When dealing with large sample sizes, the distribution of sample means will be approximately normal regardless of the shape of the population distribution.
Standard Normal Curve or Z-distribution
Z-scores: Utilized to determine the position of a score in relation to the mean of a distribution.
The area under the standard normal curve represents probabilities.
Finding Areas under the Curve
To find the area under the curve between two z-scores, integrate or use z-tables.
Example: For a normal distribution, z-scores of -1.96 and 1.96 encompass approximately 95% of the data, reflecting a common confidence level.
Z-Scores and Confidence Intervals
Confidence Intervals: Reflect the range within which we can expect a population parameter to lie, based on sample statistics.
Critical Values: The z-score multipliers used to calculate confidence intervals.

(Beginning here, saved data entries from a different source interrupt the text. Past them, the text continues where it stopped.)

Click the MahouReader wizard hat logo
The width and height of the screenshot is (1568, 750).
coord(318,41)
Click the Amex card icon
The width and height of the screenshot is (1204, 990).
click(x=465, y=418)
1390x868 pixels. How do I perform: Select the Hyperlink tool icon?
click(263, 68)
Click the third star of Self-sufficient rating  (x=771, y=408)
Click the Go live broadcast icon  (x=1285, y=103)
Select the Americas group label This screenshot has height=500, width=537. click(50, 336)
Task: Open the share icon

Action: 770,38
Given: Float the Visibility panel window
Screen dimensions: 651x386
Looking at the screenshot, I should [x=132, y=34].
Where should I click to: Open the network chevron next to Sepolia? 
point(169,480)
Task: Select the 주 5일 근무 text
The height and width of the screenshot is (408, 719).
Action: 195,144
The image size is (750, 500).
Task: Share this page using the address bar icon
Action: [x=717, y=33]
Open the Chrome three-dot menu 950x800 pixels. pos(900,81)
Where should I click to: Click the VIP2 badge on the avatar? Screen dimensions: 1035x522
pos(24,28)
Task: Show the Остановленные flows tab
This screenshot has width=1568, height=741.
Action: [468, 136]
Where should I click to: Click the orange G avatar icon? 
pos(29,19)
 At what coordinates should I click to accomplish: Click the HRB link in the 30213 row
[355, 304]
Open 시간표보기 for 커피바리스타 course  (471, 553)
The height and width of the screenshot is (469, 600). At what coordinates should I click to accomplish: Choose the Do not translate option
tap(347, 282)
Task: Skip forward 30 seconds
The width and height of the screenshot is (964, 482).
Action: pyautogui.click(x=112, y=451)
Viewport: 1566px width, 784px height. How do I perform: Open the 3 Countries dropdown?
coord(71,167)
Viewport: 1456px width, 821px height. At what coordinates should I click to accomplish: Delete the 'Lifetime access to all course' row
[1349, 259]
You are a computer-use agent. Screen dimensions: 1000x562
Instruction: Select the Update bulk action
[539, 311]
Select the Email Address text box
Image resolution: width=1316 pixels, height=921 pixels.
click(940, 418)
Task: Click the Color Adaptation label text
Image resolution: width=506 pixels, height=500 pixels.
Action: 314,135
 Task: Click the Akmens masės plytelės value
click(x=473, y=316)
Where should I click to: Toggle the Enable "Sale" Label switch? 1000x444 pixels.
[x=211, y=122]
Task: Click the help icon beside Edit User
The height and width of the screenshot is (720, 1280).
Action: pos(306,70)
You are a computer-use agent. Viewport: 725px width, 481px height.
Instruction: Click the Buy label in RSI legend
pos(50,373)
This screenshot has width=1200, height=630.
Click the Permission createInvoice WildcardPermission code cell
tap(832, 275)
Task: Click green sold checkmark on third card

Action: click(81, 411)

As the confidence level increases, the width of the confidence interval increases.
Important Z-Scores for Confidence Intervals
90% Confidence Interval: Z-score multiplier around 1.645
95% Confidence Interval: Z-score multiplier around 1.96
98% Confidence Interval: Z-score multiplier around 2.33
99% Confidence Interval: Z-score multiplier around 2.576
These critical values are essential for determining the width of the confidence intervals.
Key Points
The higher the level of confidence, the wider the confidence interval.
Critical values are essential in calculating accurate confidence intervals for various confidence levels.